Por Lucas Molina | Hoy que nace un medio de comunicación en mi tierra, en Ferrol, y mi amigo Pedro Sanz, un periodista de raza, incombustible e inasequible al desaliento y al paso del tiempo, me pide que salude a los lectores desde mi atalaya vallisoletana. Y en posición de firmes lo hago, con gusto y con mis mejores deseos a aquel que empieza una nueva aventura periodística de calado.
Y como eso de empezar me trae muy buenos recuerdos, déjenme que reviva, aunque sea a «vuelapluma», los comienzos en mi primer colegio: las Discípulas de Jesús del Campo de San Roque.
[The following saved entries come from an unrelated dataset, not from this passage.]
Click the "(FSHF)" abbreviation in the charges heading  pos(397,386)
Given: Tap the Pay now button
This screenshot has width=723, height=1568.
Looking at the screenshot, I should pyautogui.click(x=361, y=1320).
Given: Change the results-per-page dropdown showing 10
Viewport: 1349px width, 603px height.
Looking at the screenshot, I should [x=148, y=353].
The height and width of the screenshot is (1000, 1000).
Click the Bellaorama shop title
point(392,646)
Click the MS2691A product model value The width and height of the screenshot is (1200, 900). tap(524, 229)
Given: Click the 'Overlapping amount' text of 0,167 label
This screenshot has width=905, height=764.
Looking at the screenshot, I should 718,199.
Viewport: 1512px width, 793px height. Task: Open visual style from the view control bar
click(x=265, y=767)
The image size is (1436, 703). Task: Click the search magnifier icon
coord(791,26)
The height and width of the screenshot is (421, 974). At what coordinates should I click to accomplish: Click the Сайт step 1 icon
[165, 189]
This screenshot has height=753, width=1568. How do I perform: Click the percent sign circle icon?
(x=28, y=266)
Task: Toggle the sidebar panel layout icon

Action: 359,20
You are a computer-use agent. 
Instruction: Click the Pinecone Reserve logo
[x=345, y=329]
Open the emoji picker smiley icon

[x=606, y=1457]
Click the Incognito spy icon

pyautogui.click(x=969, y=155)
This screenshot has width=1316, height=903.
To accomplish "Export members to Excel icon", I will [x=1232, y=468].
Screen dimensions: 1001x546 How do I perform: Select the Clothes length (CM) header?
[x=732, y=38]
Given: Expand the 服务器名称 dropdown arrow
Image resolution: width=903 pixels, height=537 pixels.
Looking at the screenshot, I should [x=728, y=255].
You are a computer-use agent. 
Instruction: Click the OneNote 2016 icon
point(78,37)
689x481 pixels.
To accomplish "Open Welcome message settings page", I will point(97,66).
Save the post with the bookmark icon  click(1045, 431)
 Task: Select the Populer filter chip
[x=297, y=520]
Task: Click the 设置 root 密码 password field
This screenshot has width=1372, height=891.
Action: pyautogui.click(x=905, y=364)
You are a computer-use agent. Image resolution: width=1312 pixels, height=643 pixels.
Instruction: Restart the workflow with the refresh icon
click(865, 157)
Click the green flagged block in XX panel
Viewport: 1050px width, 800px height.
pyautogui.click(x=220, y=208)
Todavía recuerdo, como si fuera hoy, a las monjitas poniéndonos en fila en el recreo, por cursos, y haciéndonos subir ordenadamente a las aulas al finalizar el mismo. Desde el primer día nos educaron en el respeto a los demás y, ¡cómo no!, a las normas más básicas de convivencia –urbanidad le llamaban–. Nos inculcaban valores, e igual nos premiaban si cumplíamos con nuestro deber, que nos «tiraban de las orejas» si no hacíamos nuestro trabajo.
Pasados ya muchos años desde aquellos primeros pasos, reconozco que aquellas monjitas –que a todos nos parecían tan mayores– no hacían más que modelar nuestro carácter, cual escultor con el mármol o el granito, para que tuviéramos educación, conocimientos y valores. Todo ello, sin duda, por encargo de nuestros padres.
Han pasado más de 55 años de aquello y recuerdo, como si fuera hoy, los nombres de casi todas aquellas «Discípulas»: Magdalena, Fe, Fidela, Leonila, Dolores, Nieves… La primera, la madre Magdalena, que era un encanto «con mucho carácter» fue mi profesora de parvulitos, mi primera «docente», y fíjense si dejó huella en mí, que cursando ya mis estudios universitarios en la ciudad del Pisuerga y sabiendo que se había retirado a la «casa madre» de la Orden, que estaba –y sigue estando– en Valladolid, la fui a visitar en varias ocasiones, cosa que agradeció sobremanera.
Los primeros recuerdos son los que permanecen más tiempo en nuestra memoria. Ojalá el primer recuerdo de «El Departamental», que hoy nace, deje una magnífica huella en todos los lectores, que auguro, serán muchos.